Write the records out again without change. Leave the pictures behind.

# Given information:

# # # # # # #

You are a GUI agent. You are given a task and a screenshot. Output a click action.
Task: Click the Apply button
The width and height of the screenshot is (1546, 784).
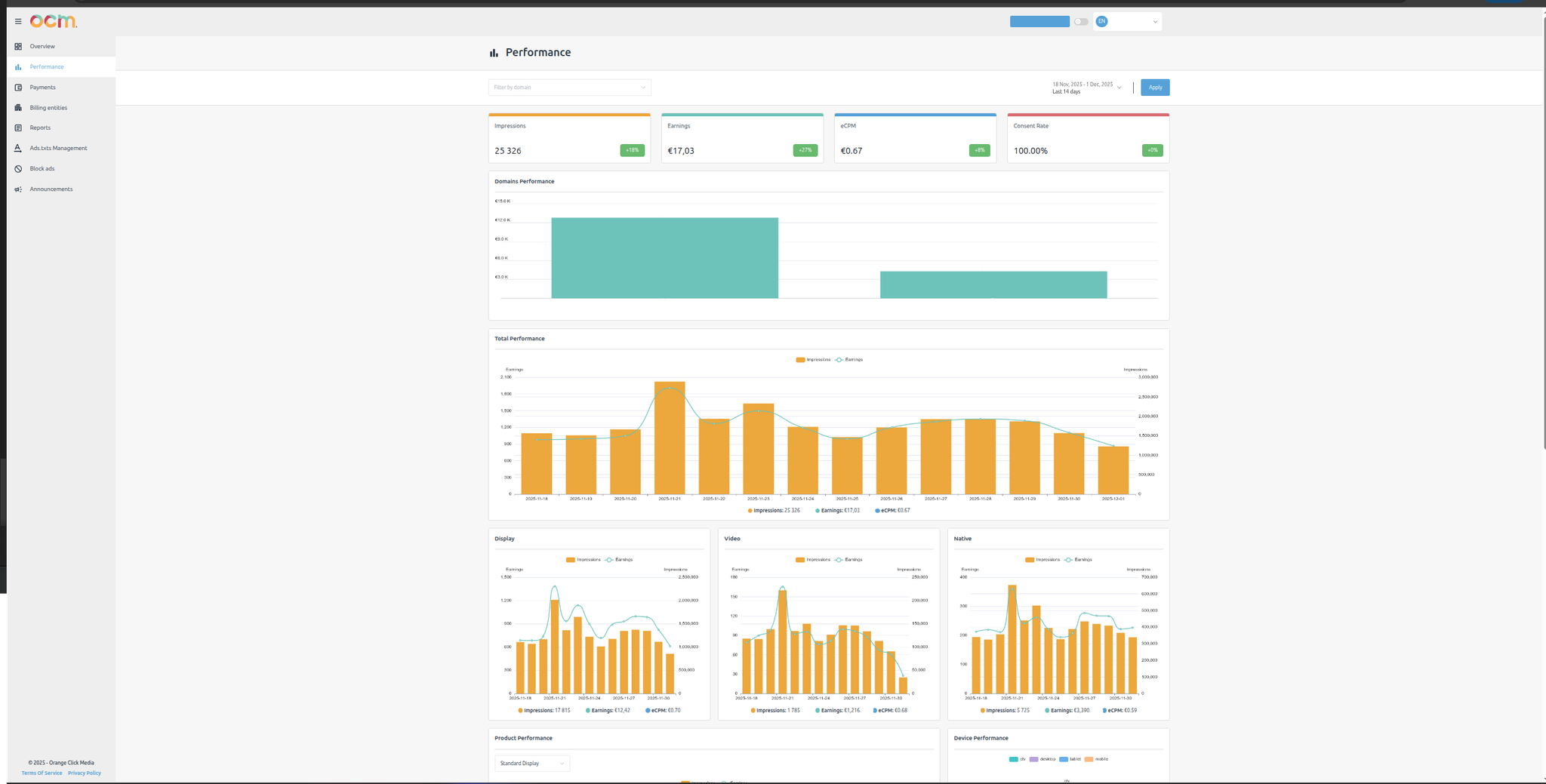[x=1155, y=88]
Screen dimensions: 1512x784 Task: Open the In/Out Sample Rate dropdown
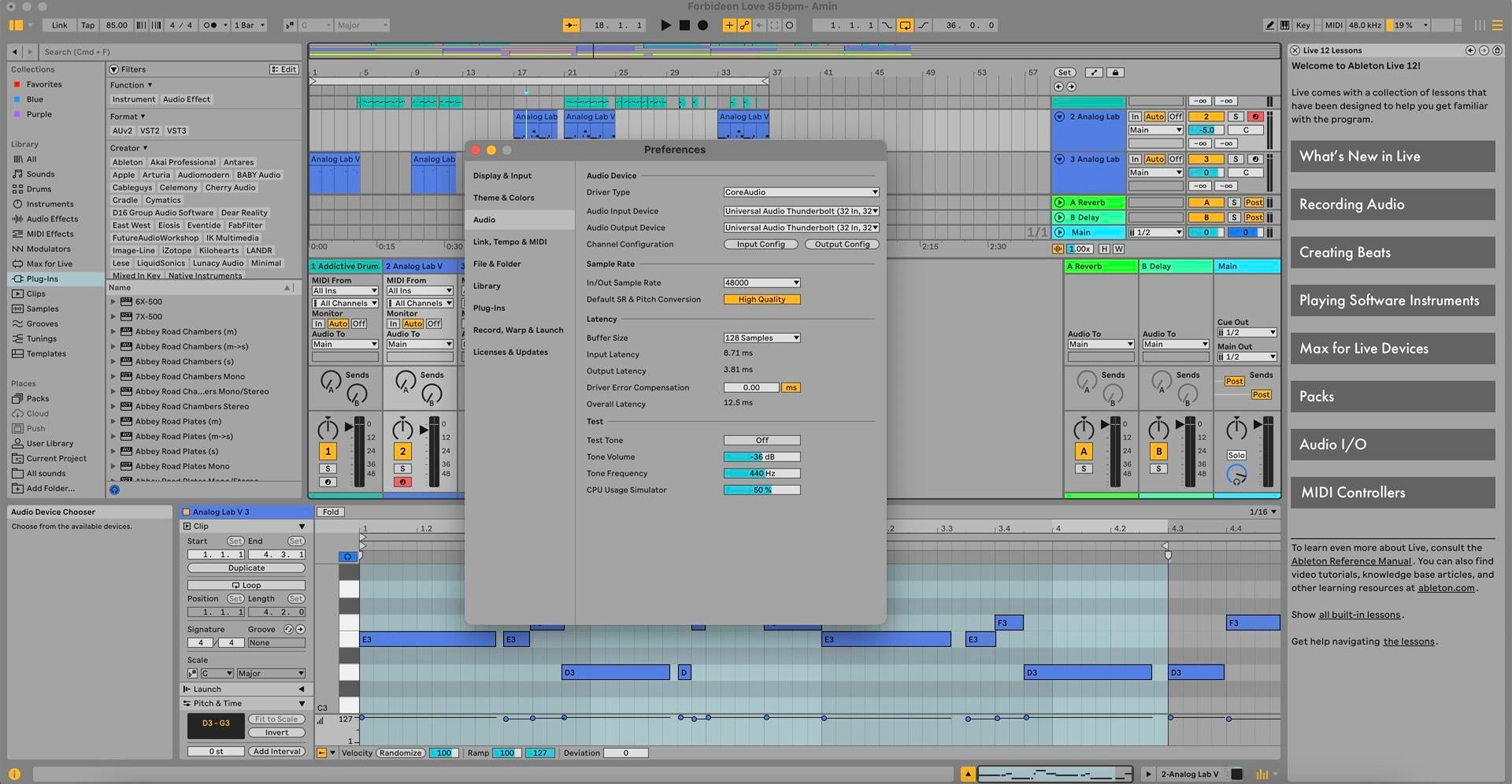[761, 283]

# # # # # # #

# Result of this task:
You are a GUI agent. You are given a task and a screenshot. Output a click action.
Task: Click the Apply button
The width and height of the screenshot is (1546, 784).
[x=1155, y=88]
Screen dimensions: 1512x784 Task: Open the In/Out Sample Rate dropdown
[761, 283]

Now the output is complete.